**Problem description**
Comb the records below for the string "navigation" and copy each line where it turns up.

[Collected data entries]
= = = =

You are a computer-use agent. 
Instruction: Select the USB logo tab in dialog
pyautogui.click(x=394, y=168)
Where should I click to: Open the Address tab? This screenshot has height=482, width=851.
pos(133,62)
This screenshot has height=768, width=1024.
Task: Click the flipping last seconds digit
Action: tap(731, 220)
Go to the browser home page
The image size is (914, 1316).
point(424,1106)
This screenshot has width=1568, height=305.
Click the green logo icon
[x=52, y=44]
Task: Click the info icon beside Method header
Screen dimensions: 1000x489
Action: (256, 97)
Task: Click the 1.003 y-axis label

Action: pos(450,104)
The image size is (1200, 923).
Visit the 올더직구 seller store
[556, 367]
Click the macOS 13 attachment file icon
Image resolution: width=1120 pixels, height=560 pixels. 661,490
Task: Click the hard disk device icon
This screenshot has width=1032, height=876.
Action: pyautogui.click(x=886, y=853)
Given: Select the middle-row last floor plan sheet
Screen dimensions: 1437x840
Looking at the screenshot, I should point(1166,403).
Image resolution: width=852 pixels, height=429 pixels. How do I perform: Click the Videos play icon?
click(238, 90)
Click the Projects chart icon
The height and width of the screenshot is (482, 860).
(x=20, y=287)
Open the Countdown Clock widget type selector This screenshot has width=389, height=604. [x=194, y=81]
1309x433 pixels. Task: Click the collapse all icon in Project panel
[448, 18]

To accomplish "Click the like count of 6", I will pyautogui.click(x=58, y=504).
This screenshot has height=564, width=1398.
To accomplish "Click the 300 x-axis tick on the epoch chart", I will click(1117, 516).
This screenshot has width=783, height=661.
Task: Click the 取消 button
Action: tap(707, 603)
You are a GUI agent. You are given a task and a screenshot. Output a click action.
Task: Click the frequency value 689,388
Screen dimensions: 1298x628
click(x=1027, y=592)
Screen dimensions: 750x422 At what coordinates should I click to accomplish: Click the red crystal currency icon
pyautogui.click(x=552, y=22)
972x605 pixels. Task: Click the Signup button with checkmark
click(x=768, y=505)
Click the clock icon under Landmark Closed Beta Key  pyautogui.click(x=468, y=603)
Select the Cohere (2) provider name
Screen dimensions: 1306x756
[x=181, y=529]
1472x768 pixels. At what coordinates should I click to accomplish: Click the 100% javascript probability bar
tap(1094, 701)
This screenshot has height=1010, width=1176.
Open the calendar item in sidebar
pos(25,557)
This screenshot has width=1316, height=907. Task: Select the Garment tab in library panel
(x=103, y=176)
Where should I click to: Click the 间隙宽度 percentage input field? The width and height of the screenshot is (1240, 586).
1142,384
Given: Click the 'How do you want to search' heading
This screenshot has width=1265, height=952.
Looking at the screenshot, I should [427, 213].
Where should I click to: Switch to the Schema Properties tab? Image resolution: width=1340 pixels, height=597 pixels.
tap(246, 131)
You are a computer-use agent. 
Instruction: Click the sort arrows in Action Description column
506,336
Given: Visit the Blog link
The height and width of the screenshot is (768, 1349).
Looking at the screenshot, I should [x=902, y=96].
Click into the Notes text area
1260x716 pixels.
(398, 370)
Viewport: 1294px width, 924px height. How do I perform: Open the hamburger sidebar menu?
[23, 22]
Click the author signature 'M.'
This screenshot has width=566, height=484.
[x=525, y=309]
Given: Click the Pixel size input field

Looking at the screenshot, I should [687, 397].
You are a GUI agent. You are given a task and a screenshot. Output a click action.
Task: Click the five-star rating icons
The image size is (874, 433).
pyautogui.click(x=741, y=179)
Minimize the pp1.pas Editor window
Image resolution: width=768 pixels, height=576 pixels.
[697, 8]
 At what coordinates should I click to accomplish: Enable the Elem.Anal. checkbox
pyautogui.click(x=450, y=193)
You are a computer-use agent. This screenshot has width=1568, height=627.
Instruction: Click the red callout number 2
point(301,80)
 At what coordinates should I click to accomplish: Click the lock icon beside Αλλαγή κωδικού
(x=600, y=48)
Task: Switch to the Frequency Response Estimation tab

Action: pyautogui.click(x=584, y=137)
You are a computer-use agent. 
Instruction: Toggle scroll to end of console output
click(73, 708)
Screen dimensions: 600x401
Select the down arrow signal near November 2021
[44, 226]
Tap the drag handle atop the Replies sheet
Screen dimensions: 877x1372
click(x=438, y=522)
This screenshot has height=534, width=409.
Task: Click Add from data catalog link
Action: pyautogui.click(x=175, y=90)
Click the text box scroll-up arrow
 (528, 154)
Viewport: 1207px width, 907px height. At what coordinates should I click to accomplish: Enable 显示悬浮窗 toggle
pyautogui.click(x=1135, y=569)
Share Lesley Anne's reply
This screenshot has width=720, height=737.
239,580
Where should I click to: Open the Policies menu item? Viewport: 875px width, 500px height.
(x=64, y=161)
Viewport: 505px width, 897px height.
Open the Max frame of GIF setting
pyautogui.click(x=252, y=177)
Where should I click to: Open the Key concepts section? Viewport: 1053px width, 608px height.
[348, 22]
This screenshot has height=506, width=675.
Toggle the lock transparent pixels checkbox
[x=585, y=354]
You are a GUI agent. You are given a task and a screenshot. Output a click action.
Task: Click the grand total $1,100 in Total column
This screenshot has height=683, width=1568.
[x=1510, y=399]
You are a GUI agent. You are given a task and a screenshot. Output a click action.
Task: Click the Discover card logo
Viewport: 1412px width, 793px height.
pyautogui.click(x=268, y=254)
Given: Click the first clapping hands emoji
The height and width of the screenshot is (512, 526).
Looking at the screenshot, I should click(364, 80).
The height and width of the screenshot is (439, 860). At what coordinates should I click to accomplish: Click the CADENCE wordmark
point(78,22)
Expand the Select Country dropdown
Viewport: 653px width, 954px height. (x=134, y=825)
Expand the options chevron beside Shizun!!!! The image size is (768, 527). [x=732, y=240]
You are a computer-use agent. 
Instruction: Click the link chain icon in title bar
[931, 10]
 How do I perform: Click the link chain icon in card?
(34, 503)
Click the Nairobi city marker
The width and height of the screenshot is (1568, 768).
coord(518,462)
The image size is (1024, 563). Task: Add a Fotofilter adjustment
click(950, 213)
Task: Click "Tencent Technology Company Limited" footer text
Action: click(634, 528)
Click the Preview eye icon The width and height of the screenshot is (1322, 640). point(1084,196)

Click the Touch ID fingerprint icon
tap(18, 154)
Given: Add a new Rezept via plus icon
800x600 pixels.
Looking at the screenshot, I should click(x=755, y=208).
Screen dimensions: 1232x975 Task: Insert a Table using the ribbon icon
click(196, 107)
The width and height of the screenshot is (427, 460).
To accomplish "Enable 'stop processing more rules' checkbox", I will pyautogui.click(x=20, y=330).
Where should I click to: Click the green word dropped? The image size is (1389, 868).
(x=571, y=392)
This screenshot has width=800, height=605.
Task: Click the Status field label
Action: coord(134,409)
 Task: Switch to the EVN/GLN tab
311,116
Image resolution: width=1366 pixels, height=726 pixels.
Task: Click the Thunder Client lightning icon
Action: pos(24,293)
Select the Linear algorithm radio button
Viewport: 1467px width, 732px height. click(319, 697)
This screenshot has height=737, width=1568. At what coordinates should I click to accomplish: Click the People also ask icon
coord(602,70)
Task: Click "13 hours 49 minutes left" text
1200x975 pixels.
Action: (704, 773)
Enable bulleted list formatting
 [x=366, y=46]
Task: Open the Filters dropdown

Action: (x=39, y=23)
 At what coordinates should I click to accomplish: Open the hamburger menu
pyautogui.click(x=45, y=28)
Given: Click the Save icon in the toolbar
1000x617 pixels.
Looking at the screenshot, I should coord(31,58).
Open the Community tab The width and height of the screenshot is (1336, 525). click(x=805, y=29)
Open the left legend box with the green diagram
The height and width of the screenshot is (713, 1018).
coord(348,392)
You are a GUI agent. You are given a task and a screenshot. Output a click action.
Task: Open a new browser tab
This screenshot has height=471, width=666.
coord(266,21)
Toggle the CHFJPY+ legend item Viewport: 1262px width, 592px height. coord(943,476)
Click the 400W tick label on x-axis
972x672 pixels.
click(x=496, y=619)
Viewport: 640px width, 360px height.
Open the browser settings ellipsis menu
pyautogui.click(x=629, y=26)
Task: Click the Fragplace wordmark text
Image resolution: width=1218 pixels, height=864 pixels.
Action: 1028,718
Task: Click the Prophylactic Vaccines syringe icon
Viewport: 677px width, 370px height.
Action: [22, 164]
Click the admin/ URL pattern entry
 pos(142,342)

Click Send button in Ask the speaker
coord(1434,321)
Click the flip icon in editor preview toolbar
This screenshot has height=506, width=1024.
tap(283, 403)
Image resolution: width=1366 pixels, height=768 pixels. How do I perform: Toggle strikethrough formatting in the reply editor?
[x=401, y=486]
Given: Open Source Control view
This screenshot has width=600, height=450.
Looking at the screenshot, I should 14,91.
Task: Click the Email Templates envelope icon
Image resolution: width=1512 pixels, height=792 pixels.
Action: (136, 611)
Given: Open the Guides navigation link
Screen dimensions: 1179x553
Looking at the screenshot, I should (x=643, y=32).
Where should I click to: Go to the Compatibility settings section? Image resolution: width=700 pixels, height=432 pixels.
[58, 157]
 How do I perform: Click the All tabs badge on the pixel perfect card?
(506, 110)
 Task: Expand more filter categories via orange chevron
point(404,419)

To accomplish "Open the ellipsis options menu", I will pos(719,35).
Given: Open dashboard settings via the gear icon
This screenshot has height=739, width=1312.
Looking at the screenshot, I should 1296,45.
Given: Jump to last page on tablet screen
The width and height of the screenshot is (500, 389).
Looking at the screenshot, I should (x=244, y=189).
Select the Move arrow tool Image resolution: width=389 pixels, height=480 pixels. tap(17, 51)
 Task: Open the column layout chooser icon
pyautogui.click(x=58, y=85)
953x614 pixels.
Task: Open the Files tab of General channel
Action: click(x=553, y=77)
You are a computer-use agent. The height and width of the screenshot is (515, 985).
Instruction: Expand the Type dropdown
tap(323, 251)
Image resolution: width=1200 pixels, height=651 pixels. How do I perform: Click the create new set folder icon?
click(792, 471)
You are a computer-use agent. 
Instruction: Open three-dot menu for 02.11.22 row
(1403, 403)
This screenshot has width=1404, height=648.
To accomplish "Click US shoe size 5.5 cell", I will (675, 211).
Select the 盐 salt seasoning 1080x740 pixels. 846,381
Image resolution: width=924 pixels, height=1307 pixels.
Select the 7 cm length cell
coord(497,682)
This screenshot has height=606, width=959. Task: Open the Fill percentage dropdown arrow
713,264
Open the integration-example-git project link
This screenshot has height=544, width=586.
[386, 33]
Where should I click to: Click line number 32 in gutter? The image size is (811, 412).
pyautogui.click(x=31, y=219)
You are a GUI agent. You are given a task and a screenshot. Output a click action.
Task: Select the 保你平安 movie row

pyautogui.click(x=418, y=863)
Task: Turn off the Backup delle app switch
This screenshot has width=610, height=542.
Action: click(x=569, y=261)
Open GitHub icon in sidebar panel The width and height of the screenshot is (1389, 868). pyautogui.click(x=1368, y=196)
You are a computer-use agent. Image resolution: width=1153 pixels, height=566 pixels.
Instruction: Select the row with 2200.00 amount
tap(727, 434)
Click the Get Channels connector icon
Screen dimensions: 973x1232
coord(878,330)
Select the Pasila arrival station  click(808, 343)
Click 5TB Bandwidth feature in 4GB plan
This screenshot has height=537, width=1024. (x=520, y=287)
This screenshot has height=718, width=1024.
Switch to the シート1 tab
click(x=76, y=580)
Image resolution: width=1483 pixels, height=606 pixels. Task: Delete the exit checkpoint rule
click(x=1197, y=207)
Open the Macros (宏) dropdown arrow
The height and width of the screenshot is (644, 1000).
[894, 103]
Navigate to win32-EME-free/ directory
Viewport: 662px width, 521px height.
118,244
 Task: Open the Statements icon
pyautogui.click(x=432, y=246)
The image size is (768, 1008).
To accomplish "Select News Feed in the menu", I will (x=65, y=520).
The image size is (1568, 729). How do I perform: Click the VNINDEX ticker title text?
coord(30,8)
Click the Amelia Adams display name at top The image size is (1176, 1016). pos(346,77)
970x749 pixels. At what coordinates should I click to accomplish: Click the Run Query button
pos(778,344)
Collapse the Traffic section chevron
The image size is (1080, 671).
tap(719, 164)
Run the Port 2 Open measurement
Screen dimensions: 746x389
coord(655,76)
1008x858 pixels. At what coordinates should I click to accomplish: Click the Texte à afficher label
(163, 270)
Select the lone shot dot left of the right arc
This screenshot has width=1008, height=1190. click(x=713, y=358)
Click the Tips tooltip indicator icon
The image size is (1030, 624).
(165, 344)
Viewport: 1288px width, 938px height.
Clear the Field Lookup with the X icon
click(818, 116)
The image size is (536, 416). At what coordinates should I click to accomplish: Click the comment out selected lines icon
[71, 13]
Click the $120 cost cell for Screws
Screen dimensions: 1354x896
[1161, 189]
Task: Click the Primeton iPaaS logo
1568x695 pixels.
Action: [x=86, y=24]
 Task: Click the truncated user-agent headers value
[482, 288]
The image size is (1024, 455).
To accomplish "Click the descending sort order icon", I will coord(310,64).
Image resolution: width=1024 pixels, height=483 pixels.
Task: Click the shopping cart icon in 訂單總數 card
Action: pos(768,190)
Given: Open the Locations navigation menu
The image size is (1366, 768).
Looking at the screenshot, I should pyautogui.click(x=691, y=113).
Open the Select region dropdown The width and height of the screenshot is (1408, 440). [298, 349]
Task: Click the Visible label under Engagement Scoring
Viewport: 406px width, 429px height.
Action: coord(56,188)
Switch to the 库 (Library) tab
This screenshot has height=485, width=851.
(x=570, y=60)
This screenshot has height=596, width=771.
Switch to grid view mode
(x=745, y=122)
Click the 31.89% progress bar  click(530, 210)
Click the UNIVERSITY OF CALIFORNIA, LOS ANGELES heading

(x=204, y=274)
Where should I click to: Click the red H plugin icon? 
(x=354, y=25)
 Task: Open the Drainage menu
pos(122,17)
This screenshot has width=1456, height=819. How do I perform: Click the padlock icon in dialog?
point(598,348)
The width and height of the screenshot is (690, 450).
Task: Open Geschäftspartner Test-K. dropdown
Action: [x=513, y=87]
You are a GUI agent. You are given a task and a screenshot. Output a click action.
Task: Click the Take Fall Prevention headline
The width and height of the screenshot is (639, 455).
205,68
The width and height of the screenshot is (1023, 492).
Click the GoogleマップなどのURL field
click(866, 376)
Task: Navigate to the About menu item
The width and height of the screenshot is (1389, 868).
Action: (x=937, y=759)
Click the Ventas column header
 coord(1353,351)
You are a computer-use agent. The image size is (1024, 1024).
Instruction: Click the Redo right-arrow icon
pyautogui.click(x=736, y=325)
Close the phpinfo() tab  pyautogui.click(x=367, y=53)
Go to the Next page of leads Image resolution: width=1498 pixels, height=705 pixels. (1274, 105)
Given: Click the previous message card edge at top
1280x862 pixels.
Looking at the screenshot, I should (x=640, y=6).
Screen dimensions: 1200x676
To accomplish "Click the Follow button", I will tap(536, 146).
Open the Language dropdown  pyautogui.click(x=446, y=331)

= = = =

**Problem solution**
Given: Open the Guides navigation link
Given: Open the Locations navigation menu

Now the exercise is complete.